Cette solidité financière permet au festival, véritable machine à cash, d’encaisser sans trop de douleur les coûts non couverts par l’assurance, et d’assurer la continuité sans recourir à de la dette.

Debby Wilmsen, calme et résilience au cœur de la tempête
Depuis l’incendie de la scène principale ce mercredi soir à 48h de l’ouverture du plus important festival de musique électro au monde, elle est sur tous les fronts. Porte-parole de Tomorrowland depuis 2011, Debby Wilmsen, 42 ans, incarne rigueur, franchise et réactivité. Elle est la voix du festival dans la tourmente. Journaliste de formation, aujourd’hui à la tête de l’agence de communication anversoise Diamond & Pearls, qu’elle a fondée avec son partenaire Frédéric De Gezelle, elle gère de main de maître, avec une grande sérénité la communication de ce géant mondial de l’événementiel. Si au cours des autres éditions, elle manœuvrait davantage en coulisses, le drame de cette année l’a projetée sous le feux des projecteurs. Epaulée par son équipe de communication, elle a géré avec un grand professionnalisme et un optimisme indémontable les multiples demandes des médias et les conférences de presse successives organisées pour informer de l’état de la situation.
« Une optimiste qui prévoit toujours le pire »

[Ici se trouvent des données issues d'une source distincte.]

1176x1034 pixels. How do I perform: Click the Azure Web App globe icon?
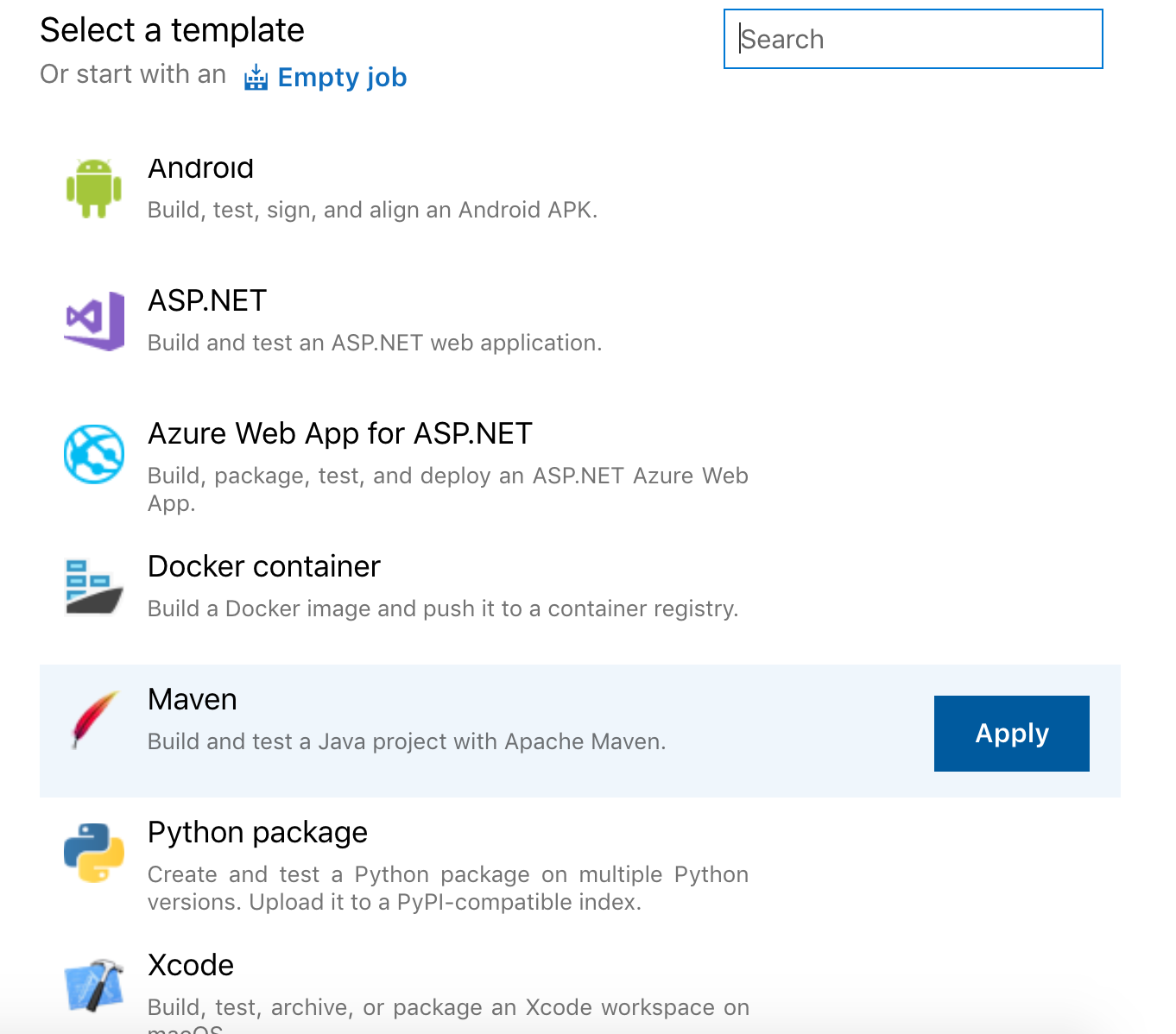point(94,454)
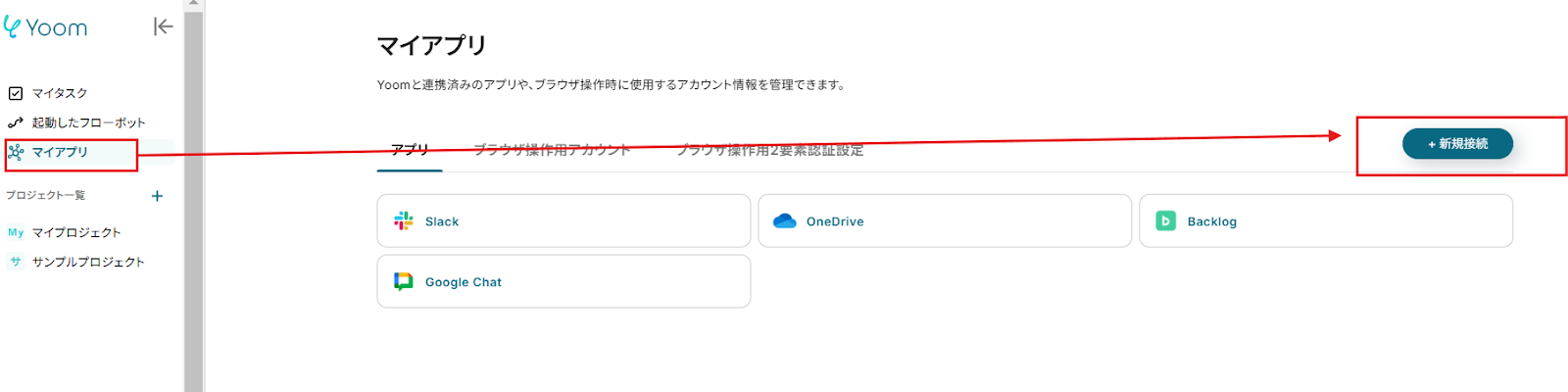Click the サ badge for サンプルプロジェクト
This screenshot has width=1568, height=392.
click(16, 262)
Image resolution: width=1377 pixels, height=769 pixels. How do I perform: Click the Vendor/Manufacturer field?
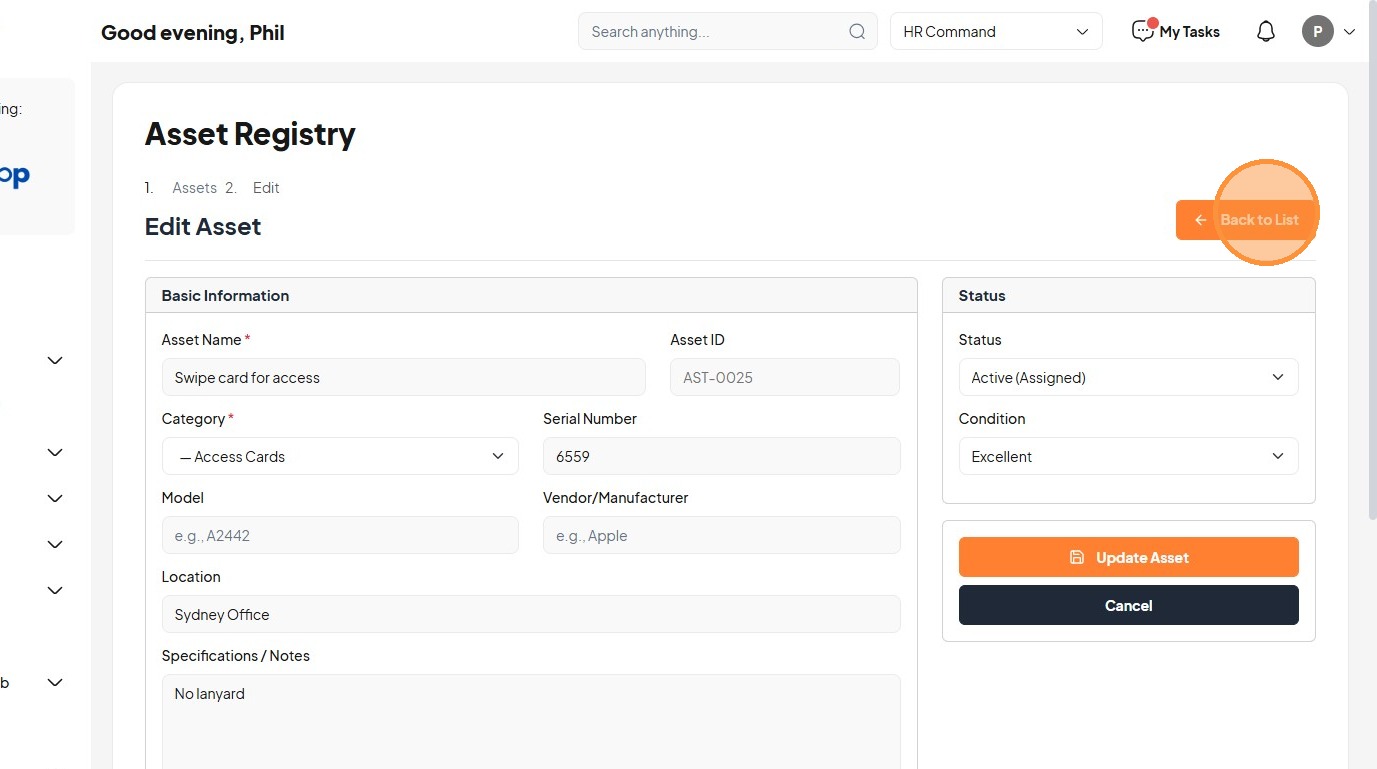tap(721, 535)
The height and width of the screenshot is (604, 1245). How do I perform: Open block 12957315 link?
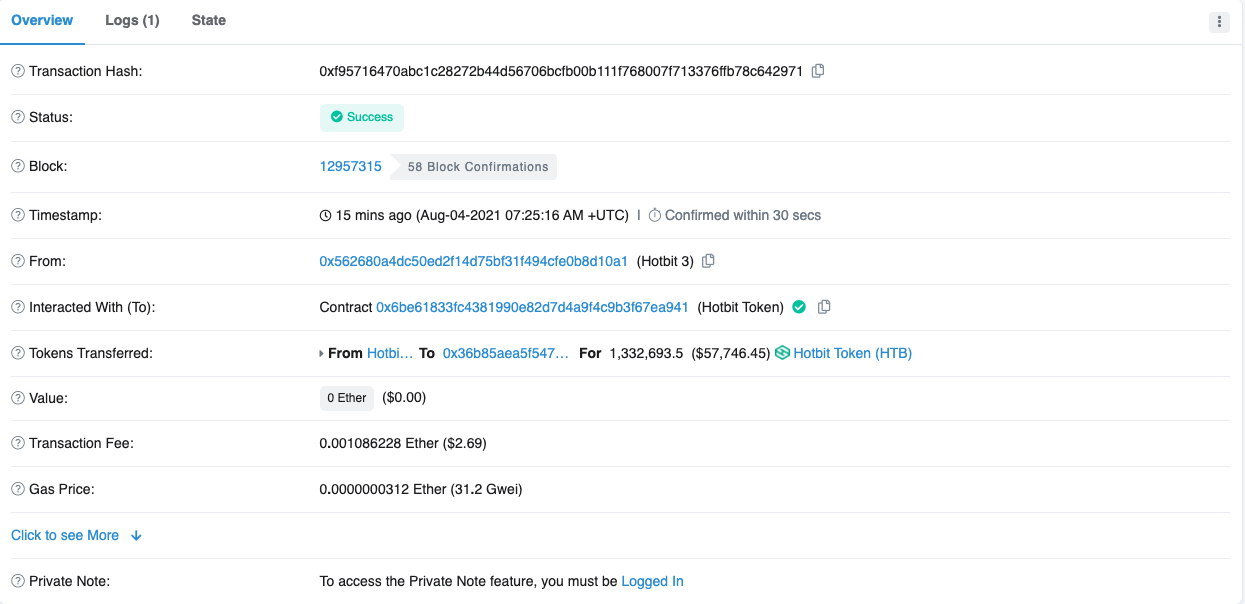350,166
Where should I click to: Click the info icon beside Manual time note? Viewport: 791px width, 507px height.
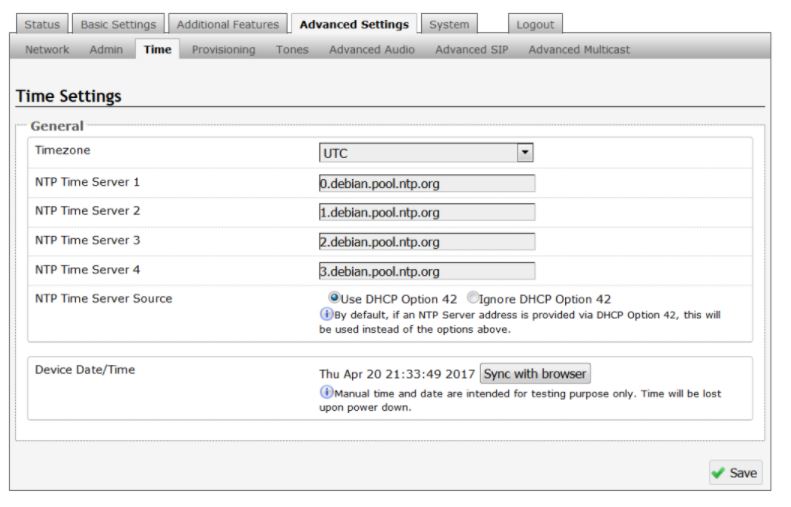point(326,393)
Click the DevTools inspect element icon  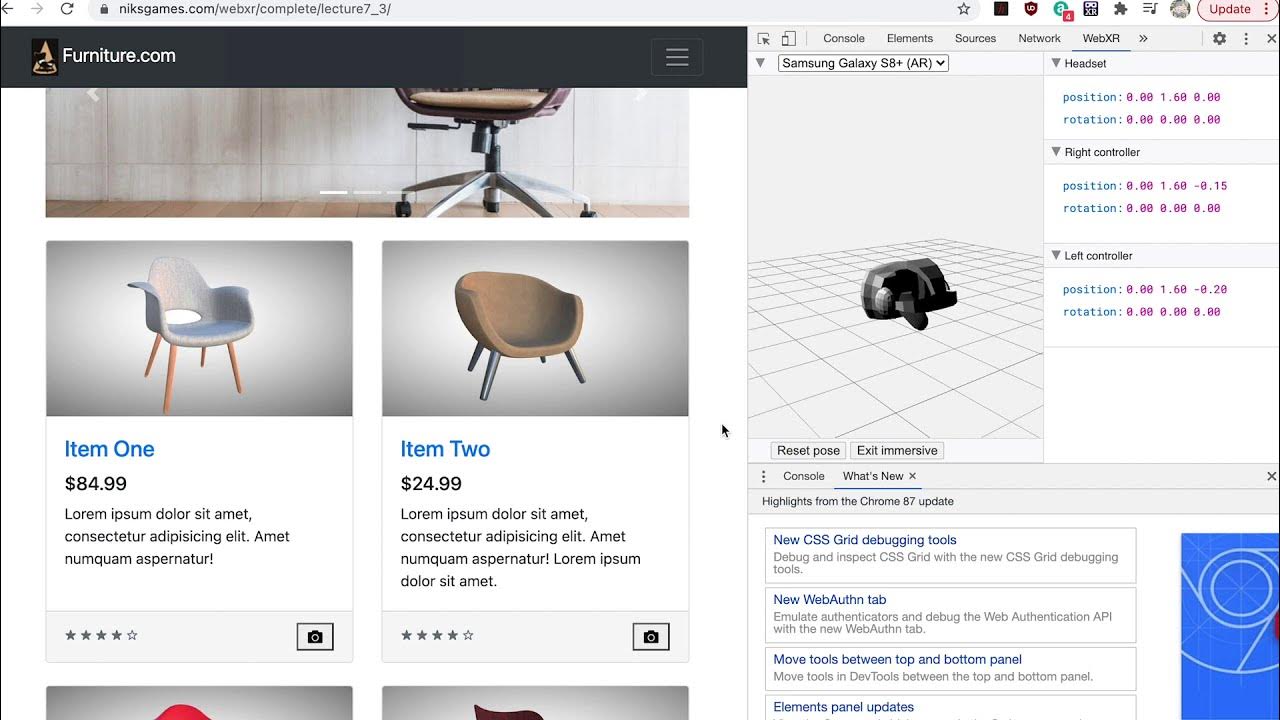[764, 39]
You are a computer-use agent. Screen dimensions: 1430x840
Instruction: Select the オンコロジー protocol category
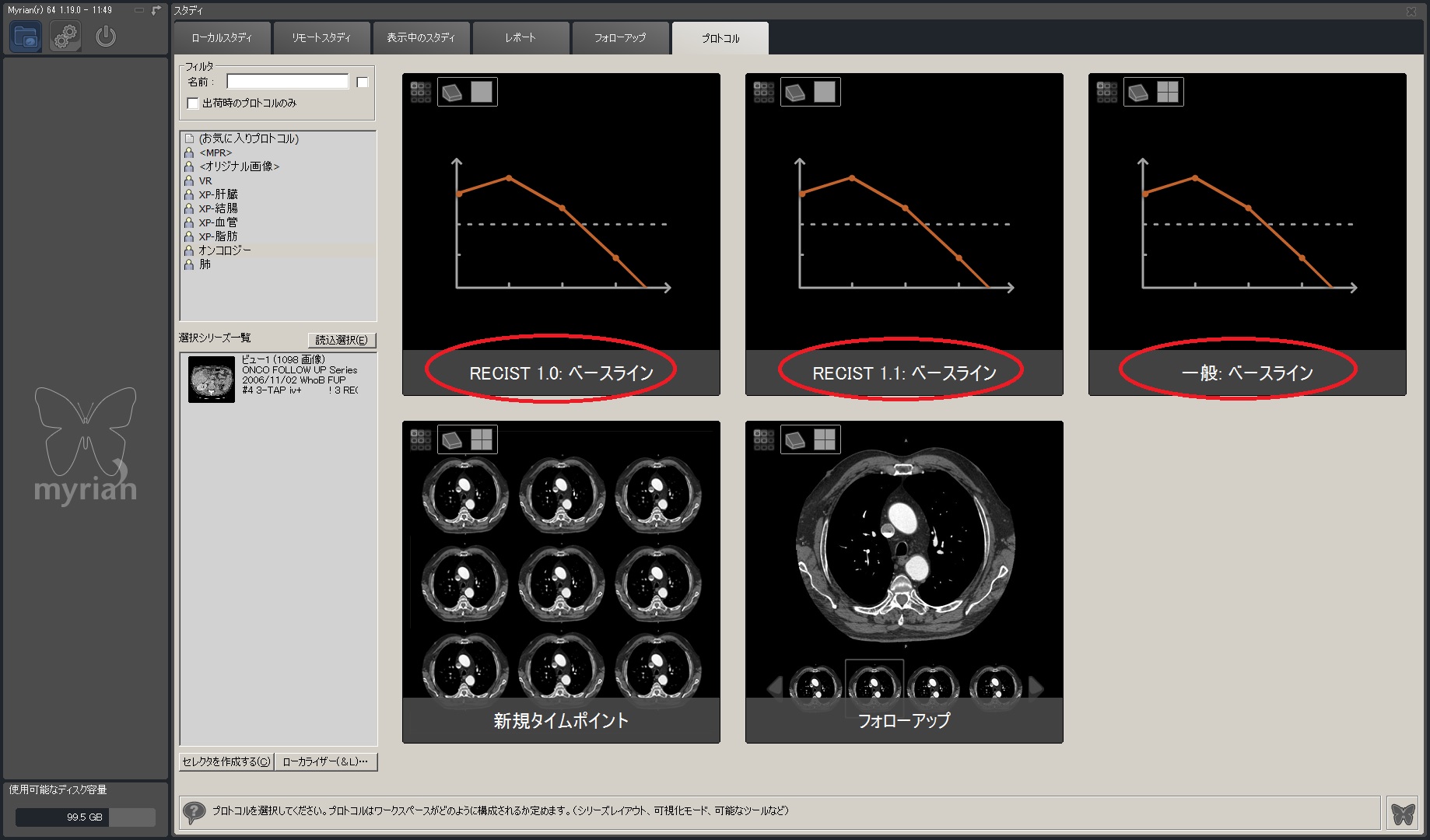click(224, 250)
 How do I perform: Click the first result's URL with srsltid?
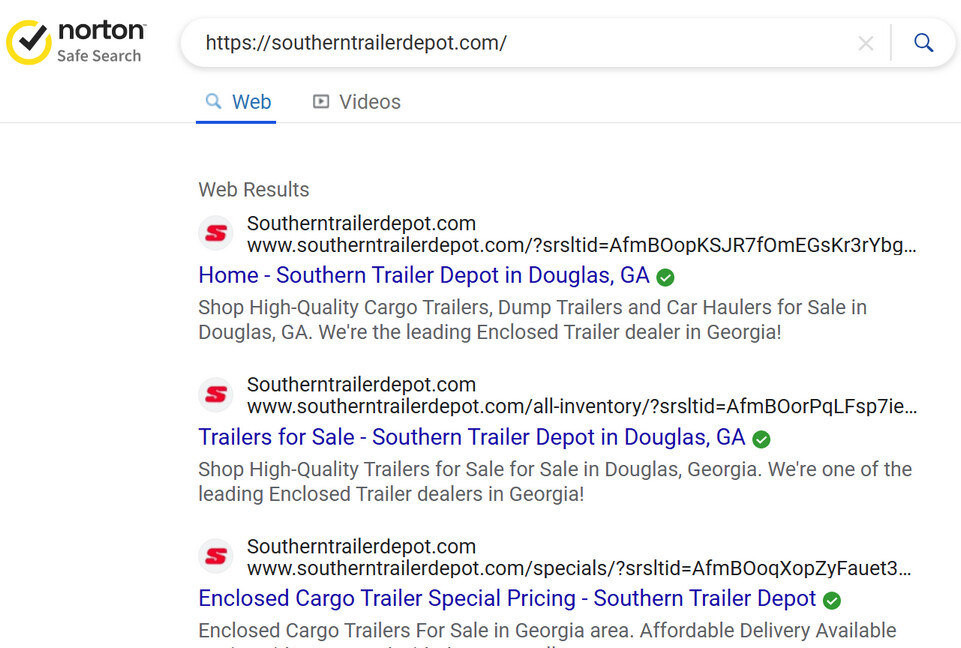pyautogui.click(x=581, y=245)
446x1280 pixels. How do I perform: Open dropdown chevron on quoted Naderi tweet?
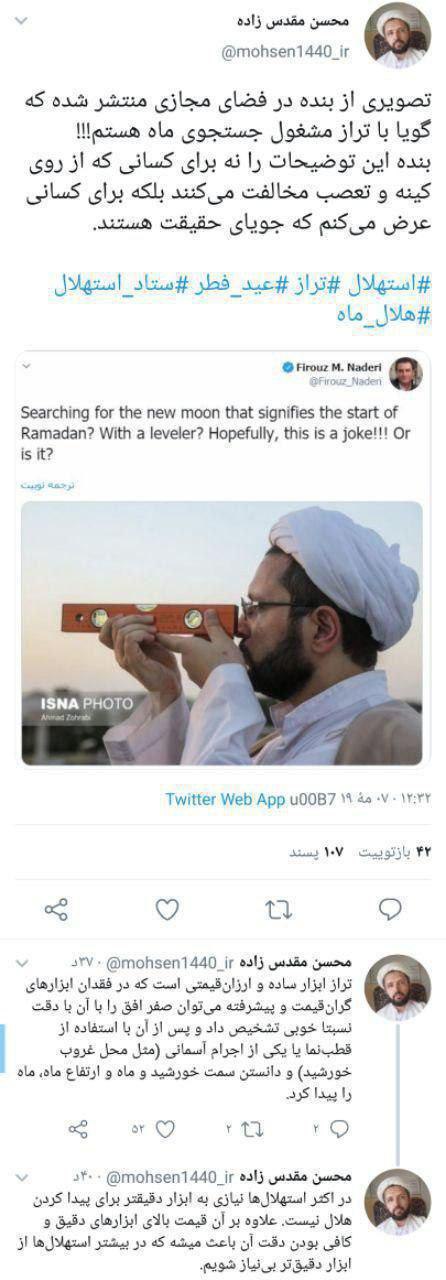(x=34, y=368)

Son style est clair, direct, sans langue de bois, mais toujours avec une touche humaine. Lauréate du prix de porte-parole corporate de l’année 2024, elle se définit comme « une optimiste qui prévoit toujours le pire ». Une stratégie lucide, forgée au fil des crises, qui lui vaut aujourd’hui la confiance totale des frères Beers, fondateurs de Tomorrowland. Eux préfèrant rester dans l’ombre, il lui ont délégué tout le volet de communication médiatique, y compris Tomorrowland Winter dans les Alpes françaises et Tomorrowland Brésil, où elle définit aussi les lignes directrices pour la presse internationale.
Son atout maître repose sur une « bible » de Q&A constamment mise à jour, des années de veille médiatique, et une capacité rare à transformer une mauvaise nouvelle en élan collectif, analyse De Standaard. Même après l’incendie majeur qui a touché cette édition 2025, elle l’assure avec force sur le mantra d’unité, de bienvaillance et de « tout est possible» incarné par le festival : Tomorrowland 2025 aura bien lieu, coûte que coûte. “We will unite”, conclut-elle avec optimisme dans son dernier communiqué.